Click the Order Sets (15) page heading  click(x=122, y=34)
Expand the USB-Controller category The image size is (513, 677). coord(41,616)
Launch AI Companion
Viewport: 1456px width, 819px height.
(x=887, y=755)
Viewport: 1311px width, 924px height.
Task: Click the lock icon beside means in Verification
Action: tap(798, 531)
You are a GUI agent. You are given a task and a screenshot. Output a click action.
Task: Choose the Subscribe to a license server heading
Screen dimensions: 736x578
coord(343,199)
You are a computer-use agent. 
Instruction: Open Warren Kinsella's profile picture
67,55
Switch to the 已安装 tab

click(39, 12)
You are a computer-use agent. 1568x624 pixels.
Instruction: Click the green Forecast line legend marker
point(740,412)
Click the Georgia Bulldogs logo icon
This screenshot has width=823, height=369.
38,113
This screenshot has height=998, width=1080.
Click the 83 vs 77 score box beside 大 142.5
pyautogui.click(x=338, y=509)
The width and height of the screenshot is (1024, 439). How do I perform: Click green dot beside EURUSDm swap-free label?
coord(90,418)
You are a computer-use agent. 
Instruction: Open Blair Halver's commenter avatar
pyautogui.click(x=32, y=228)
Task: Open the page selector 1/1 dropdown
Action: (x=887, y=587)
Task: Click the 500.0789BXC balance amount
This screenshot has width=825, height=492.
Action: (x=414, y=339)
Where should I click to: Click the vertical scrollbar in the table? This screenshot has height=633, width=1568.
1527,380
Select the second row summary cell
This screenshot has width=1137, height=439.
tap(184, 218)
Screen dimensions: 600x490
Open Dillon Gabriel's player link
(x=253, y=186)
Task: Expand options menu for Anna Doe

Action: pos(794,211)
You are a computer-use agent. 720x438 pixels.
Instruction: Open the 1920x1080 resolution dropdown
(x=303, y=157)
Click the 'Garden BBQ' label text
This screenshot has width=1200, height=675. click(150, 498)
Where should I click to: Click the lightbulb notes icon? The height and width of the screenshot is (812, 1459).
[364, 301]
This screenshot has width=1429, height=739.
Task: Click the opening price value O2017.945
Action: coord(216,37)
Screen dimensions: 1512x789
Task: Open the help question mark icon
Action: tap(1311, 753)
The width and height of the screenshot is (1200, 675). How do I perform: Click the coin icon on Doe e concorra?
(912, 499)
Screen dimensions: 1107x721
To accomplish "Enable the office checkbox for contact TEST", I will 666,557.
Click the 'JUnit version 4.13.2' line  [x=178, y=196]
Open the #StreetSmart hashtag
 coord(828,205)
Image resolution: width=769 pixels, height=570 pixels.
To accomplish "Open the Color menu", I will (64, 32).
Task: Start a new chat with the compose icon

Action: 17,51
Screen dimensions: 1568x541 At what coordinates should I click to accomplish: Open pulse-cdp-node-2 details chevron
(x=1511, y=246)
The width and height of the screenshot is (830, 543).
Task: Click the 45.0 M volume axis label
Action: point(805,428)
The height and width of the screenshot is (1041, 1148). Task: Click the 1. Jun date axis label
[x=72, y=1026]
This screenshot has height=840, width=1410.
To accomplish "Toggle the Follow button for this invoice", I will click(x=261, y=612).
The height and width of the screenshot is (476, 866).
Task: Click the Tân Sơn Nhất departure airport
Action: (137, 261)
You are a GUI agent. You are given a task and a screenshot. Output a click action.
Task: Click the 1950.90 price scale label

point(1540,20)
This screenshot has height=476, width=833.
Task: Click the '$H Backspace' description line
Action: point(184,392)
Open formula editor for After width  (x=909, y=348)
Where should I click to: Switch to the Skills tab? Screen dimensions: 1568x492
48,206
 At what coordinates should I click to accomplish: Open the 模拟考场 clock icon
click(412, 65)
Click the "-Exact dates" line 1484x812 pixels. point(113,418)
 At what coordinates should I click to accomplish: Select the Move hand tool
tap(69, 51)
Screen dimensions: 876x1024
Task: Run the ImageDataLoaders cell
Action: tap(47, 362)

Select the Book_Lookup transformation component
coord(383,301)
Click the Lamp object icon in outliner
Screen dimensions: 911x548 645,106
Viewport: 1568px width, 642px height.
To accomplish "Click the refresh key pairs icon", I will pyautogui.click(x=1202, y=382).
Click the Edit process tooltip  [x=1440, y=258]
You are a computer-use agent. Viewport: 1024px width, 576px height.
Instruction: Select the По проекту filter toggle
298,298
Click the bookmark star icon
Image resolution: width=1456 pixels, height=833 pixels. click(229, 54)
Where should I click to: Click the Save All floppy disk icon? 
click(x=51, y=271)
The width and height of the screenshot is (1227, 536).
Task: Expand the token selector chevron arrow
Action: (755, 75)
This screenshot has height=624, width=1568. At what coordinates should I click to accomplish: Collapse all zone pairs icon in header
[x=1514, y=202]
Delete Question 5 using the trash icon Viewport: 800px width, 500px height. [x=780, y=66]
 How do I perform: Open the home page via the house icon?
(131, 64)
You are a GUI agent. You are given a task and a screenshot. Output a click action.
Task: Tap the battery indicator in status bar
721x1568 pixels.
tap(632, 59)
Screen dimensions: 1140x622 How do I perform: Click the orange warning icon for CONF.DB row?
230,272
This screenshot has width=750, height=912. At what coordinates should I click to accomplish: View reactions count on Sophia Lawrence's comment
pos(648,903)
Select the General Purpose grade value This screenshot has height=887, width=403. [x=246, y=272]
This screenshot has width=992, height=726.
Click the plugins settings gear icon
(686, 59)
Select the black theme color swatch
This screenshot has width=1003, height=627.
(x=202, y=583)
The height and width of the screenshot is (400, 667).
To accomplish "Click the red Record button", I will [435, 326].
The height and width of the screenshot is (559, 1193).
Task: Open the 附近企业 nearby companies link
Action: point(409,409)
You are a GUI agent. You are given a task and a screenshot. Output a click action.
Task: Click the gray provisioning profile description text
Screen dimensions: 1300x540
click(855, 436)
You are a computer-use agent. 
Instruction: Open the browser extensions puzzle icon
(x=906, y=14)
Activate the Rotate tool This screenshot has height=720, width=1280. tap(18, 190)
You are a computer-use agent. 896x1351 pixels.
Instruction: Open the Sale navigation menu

━━━━━━━━━━━━━━━━━━━━

Work to be completed.
Search the material above for "heading". Copy each line that has it.

Response to this task.
Click the Order Sets (15) page heading  click(x=122, y=34)
Task: Choose the Subscribe to a license server heading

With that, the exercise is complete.